When it comes to building decarbonization, it’s about the process of reducing the carbon (or the CO2 equivalent) that’s attributable to buildings. Sounds simple but this involves many different factors such as the building design, its construction, its operation, and then also how it’s occupied.
With so many working parts, why do we need to strive for building decarbonization? “The buildings and buildings construction sectors combined are responsible for over one-third of global final energy consumption and nearly 40% of total direct and indirect CO2 emissions.” That’s why! Thankfully, we have many experts in our industry and in Governments around the world that are actively trying to find ways to curb the emissions that we’re emitting and build more sustainable infrastructure.

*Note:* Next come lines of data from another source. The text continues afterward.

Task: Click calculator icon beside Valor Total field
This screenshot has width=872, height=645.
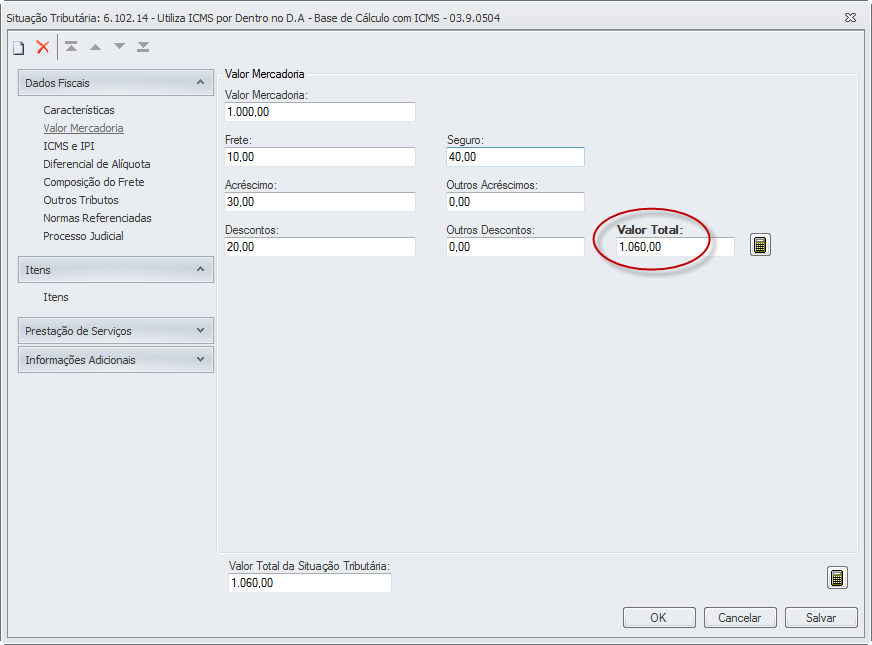Action: click(x=760, y=245)
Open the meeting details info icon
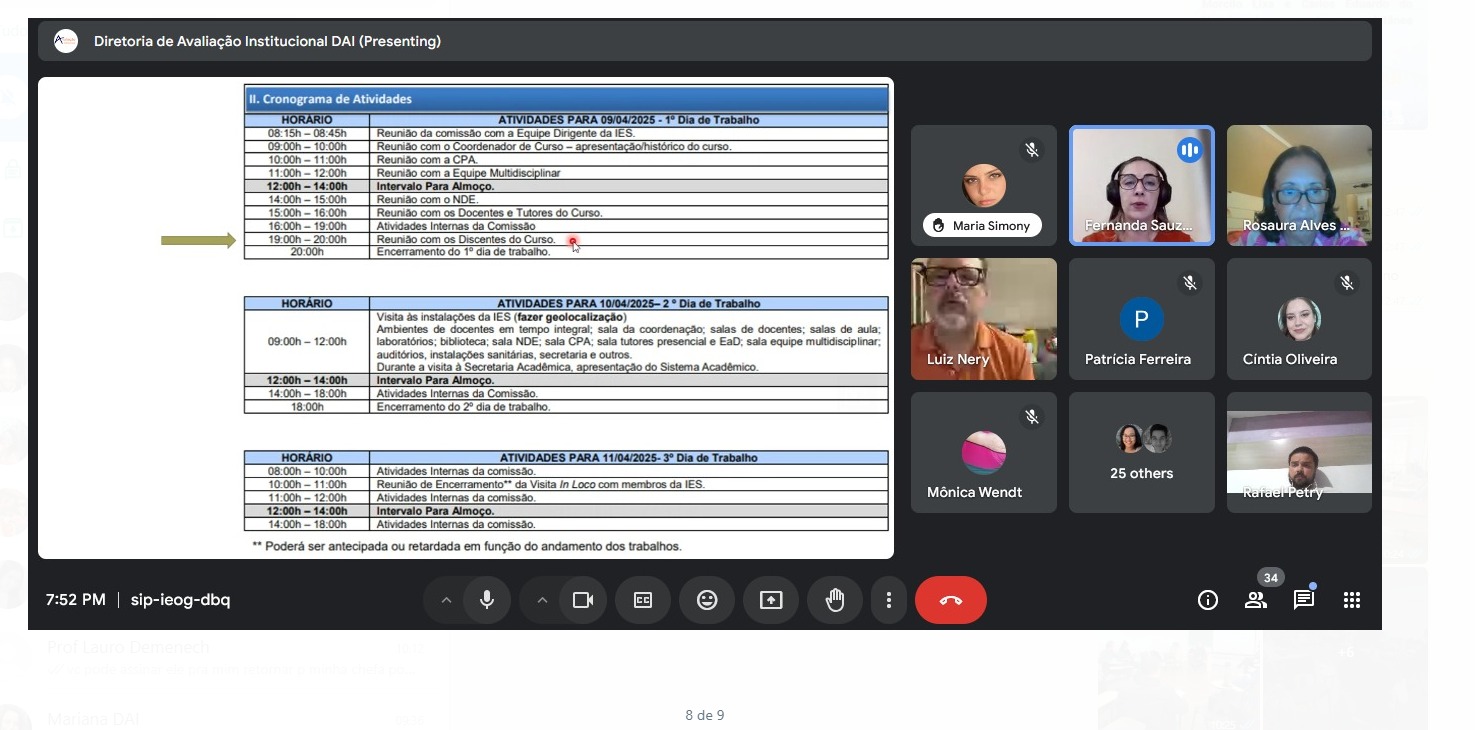Viewport: 1475px width, 730px height. pyautogui.click(x=1208, y=600)
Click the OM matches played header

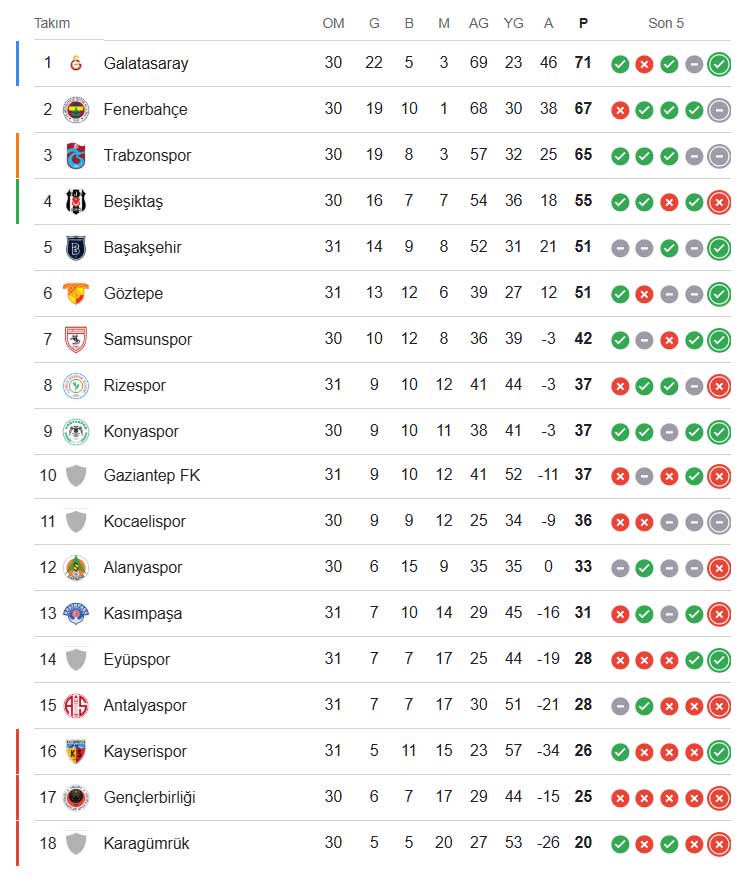click(333, 23)
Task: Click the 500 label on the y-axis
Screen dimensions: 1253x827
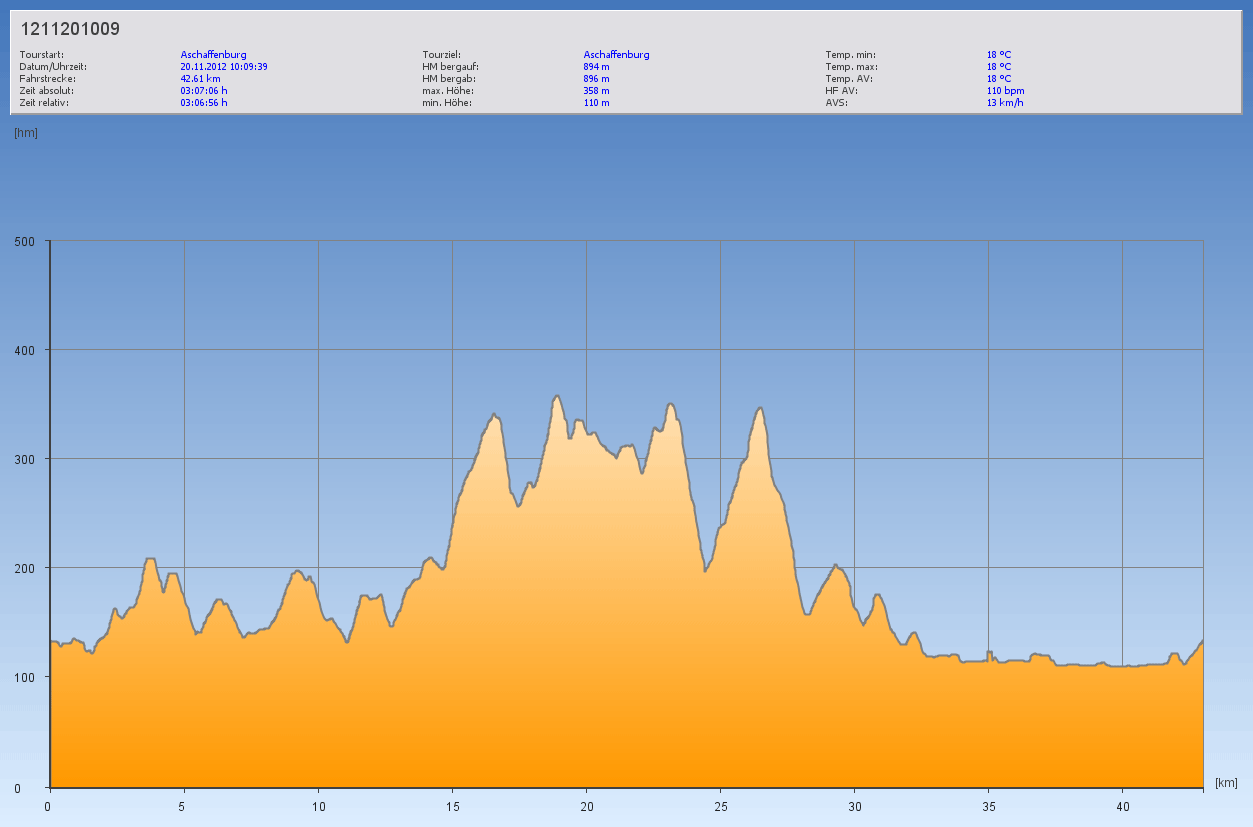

Last year we hosted a Sustainable Infrastructure Summit and H.J. Dewes from ABB talked about circularity across the supply chain for manufacturers. He talked about the need to re-think the supply chain and how it’s going to feed your business, how it’s going to feed your customers, how it’s going to feed the world, and how do you get that back?
Just like the different factors that go into building decarbonization, how can we be looking at it from that circularity viewpoint? How can we be planning systems with everyone in mind, from the design engineers to the contractors to the building owners to the operations/maintenance people to the occupants?
In the buildings sector we have a lot of excess waste from job sites, technology advancements garnering old systems obsolete, increasing demands for electricity with an already stressed electrical grid, among many other challenges. But we also have a global issue around carbon emissions and upcoming generations that are becoming much more aware of the environment around us, the ways we are contributing to climate change, and looking for solutions to integrate sustainability into our daily lives.
If there’s something we have all learned (or been reminded of) as a society over these last two years, it’s that human beings are resilient. Resiliency is the capacity to recover. Even though it’s not a quick fix, climate change, building decarbonization, sustainability – we are all a part of this and can all make an impact.
ASHRAE (American Society of Heating, Refrigerating and Air-Conditioning Engineers) has the vision, “a healthy and sustainable built environment for all” and they are doing their part to live and breathe this. They have been educating people about the new energy future and have also created a task force for Building Decarbonization. They acknowledge that the United States is way behind the rest of the world when it comes to this and they are actively working to lead change and help move us closer to where we need to be.
There’s no one solution but if we’re all working together with the common goal to reduce the nearly 40% of global emissions that the buildings and building construction sector currently makes up, I believe that we can effect change. And that starts with us and the HVACR community actively working towards building decarbonization!